Con los ojos
escarchados miraba el horizonte en su despertar. Un cielo cobalto la embriagaba
a esas horas cuando la luna se escabulle y solo el astro rey desea sobresalir.
Meditaba en la jornada del hoy, una jornada envuelta en la pesadumbre, en la
nostalgia. Desde su ventana los pajarillos no dejaban de cantar la balada del
alba, el ronroneo del oleaje le llegaba como un eco lejano que se precipitaba
por veredas desconocidas. Comenzó a
soñar. Sí a soñar. Caravanas de yeguas que en su galopar transmitía el brote
salvaje de la naturaleza.
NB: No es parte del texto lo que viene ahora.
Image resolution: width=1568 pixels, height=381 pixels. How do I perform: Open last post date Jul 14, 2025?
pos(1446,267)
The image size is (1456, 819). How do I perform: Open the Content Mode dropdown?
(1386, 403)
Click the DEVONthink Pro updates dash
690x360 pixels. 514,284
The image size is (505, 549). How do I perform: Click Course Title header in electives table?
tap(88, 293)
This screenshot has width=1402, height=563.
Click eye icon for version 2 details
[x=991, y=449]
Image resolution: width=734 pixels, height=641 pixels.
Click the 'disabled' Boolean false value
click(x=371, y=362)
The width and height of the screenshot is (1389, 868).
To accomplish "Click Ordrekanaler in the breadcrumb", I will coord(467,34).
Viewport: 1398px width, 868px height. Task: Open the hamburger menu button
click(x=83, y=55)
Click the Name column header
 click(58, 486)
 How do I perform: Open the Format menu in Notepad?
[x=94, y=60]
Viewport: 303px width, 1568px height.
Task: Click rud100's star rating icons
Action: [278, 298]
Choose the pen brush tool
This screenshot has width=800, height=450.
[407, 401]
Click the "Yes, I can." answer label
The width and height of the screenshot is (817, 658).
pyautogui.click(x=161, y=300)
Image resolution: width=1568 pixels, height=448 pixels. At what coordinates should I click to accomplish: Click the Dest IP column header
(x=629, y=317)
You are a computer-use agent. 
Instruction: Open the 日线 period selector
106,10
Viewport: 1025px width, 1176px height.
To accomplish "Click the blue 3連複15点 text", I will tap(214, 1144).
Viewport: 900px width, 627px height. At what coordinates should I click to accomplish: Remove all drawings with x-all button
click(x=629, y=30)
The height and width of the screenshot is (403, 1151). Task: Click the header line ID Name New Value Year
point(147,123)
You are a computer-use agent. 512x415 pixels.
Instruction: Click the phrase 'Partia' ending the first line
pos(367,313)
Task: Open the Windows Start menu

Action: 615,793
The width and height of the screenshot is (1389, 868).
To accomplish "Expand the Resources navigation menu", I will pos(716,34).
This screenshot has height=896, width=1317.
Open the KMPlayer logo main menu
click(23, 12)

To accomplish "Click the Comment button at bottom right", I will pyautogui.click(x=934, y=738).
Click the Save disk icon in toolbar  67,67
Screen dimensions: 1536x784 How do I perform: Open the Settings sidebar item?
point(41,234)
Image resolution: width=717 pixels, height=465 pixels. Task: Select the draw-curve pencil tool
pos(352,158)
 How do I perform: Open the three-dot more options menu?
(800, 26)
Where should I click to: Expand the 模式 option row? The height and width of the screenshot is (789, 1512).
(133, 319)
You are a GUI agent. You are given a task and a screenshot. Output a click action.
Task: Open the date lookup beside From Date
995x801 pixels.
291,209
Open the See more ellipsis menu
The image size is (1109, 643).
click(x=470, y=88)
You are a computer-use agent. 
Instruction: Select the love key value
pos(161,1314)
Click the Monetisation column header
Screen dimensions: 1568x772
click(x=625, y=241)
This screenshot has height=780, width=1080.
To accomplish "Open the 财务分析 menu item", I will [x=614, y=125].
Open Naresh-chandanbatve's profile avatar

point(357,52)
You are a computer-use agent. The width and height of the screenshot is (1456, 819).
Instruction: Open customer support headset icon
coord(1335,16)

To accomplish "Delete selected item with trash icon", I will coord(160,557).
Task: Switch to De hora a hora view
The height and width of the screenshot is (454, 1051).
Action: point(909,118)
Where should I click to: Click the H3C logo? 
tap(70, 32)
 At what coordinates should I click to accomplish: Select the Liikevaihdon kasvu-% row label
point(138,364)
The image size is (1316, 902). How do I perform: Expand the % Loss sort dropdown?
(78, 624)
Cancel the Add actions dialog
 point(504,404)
La rodeaba. La atrapaba. Y con ella crecía el musgo
que en su piel se iba impregnando. Ahora era toda verde, toda humedad con ese
aroma especial de la madre tierra. Se sentía protegida, acogida por el imperio
de las arboledas que iba arrimándose como hermanas suyas. El sol no se veía. La
sombra de las ramas solo dejaba pasar algunos doradas hebras que incidía en sus
ojos. Se quedó estática, inamovible de lugar de manantiales y frondosidad.
Despertó. La lluvia venia y el firmamento plomizo le decía que tenía que cerrar
las ventanas. Pero no. No quiso. Quería saborear la esas gotas como telón de
fondo a lo cotidiano. La nostalgia se había ido y la sombra de la pena también.
Ahora era más ella. Solo ella y este mundo que gira y gira.